• [PROBLEM TO WORK ON] Every entry is to be printed again precisely as given.

• [SOURCE INFORMATION]

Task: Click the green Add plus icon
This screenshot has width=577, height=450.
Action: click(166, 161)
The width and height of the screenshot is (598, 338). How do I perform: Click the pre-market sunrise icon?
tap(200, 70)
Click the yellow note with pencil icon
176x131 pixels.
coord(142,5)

• [FINISHED EXERCISE]
Task: Click the green Add plus icon
This screenshot has width=577, height=450.
Action: click(166, 161)
The width and height of the screenshot is (598, 338). How do I perform: Click the pre-market sunrise icon?
tap(200, 70)
Click the yellow note with pencil icon
176x131 pixels.
coord(142,5)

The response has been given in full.